(EXERCISE DATA begins)

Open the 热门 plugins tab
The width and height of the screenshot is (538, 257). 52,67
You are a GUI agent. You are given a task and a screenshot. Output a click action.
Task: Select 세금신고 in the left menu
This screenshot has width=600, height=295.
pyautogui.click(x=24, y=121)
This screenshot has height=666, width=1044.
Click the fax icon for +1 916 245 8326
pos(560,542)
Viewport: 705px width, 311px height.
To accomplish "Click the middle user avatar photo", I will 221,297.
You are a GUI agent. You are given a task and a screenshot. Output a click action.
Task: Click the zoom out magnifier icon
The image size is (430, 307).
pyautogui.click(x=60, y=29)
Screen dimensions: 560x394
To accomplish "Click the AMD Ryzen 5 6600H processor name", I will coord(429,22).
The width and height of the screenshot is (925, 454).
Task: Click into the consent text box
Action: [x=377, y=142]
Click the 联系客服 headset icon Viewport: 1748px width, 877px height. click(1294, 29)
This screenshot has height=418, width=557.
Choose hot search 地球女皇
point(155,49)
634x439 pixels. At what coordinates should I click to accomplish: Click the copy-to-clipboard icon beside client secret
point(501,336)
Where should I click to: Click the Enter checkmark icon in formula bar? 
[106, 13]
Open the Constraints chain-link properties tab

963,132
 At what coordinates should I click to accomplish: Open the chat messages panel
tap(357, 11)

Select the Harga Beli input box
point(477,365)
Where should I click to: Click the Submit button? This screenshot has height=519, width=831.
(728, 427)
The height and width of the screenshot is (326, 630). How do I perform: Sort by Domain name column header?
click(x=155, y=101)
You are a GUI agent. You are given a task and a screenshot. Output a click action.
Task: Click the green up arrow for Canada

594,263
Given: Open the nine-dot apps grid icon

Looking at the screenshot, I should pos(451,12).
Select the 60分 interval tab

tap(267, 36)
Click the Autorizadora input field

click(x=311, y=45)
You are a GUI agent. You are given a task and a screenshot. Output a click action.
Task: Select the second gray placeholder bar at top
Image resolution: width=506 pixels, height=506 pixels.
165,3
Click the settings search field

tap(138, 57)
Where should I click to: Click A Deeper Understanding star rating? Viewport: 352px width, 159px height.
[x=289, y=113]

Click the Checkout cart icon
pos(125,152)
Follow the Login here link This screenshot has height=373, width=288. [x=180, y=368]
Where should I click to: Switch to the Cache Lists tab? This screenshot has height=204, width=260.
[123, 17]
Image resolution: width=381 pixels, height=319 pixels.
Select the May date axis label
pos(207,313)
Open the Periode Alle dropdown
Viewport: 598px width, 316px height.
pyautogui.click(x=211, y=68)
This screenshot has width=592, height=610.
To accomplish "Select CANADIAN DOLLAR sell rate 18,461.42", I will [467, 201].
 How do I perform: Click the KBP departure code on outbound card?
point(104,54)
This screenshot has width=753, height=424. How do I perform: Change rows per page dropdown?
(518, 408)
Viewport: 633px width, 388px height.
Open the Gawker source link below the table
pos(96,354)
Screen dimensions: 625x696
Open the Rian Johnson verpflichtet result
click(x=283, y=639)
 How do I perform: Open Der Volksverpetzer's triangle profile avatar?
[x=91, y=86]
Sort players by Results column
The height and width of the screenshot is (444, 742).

(EXERCISE DATA ends)

# PROBLEM
An exact copy of the lines from the one with "Where should I click to: Click A" through the final line of the entries is the whole answer.

# ANSWER BOX
Where should I click to: Click A Deeper Understanding star rating? Viewport: 352px width, 159px height.
[x=289, y=113]

Click the Checkout cart icon
pos(125,152)
Follow the Login here link This screenshot has height=373, width=288. [x=180, y=368]
Where should I click to: Switch to the Cache Lists tab? This screenshot has height=204, width=260.
[123, 17]
Image resolution: width=381 pixels, height=319 pixels.
Select the May date axis label
pos(207,313)
Open the Periode Alle dropdown
Viewport: 598px width, 316px height.
pyautogui.click(x=211, y=68)
This screenshot has width=592, height=610.
To accomplish "Select CANADIAN DOLLAR sell rate 18,461.42", I will [467, 201].
 How do I perform: Click the KBP departure code on outbound card?
point(104,54)
This screenshot has width=753, height=424. How do I perform: Change rows per page dropdown?
(518, 408)
Viewport: 633px width, 388px height.
Open the Gawker source link below the table
pos(96,354)
Screen dimensions: 625x696
Open the Rian Johnson verpflichtet result
click(x=283, y=639)
 How do I perform: Open Der Volksverpetzer's triangle profile avatar?
[x=91, y=86]
Sort players by Results column
The height and width of the screenshot is (444, 742).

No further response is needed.